Collected data:

════

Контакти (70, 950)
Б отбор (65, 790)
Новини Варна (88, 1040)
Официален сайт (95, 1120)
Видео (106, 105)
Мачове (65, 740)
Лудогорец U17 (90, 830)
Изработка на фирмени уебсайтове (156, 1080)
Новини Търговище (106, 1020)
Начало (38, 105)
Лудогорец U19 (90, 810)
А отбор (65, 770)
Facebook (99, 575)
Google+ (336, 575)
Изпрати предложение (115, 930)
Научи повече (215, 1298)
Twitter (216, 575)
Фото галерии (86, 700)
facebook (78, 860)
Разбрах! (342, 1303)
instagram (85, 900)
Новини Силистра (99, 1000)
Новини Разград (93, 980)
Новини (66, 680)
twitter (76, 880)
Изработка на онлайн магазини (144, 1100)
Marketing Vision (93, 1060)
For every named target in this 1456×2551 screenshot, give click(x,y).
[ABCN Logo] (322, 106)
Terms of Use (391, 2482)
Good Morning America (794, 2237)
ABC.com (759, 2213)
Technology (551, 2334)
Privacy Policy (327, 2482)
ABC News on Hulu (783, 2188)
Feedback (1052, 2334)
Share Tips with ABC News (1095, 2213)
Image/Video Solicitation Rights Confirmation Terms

════

The output should match the records above exactly, line for line.

Exercise answer —
Контакти (70, 950)
Б отбор (65, 790)
Новини Варна (88, 1040)
Официален сайт (95, 1120)
Видео (106, 105)
Мачове (65, 740)
Лудогорец U17 (90, 830)
Изработка на фирмени уебсайтове (156, 1080)
Новини Търговище (106, 1020)
Начало (38, 105)
Лудогорец U19 (90, 810)
А отбор (65, 770)
Facebook (99, 575)
Google+ (336, 575)
Изпрати предложение (115, 930)
Научи повече (215, 1298)
Twitter (216, 575)
Фото галерии (86, 700)
facebook (78, 860)
Разбрах! (342, 1303)
instagram (85, 900)
Новини Силистра (99, 1000)
Новини Разград (93, 980)
Новини (66, 680)
twitter (76, 880)
Изработка на онлайн магазини (144, 1100)
Marketing Vision (93, 1060)
For every named target in this 1456×2551 screenshot, give click(x,y).
[ABCN Logo] (322, 106)
Terms of Use (391, 2482)
Good Morning America (794, 2237)
ABC.com (759, 2213)
Technology (551, 2334)
Privacy Policy (327, 2482)
ABC News on Hulu (783, 2188)
Feedback (1052, 2334)
Share Tips with ABC News (1095, 2213)
Image/Video Solicitation Rights Confirmation Terms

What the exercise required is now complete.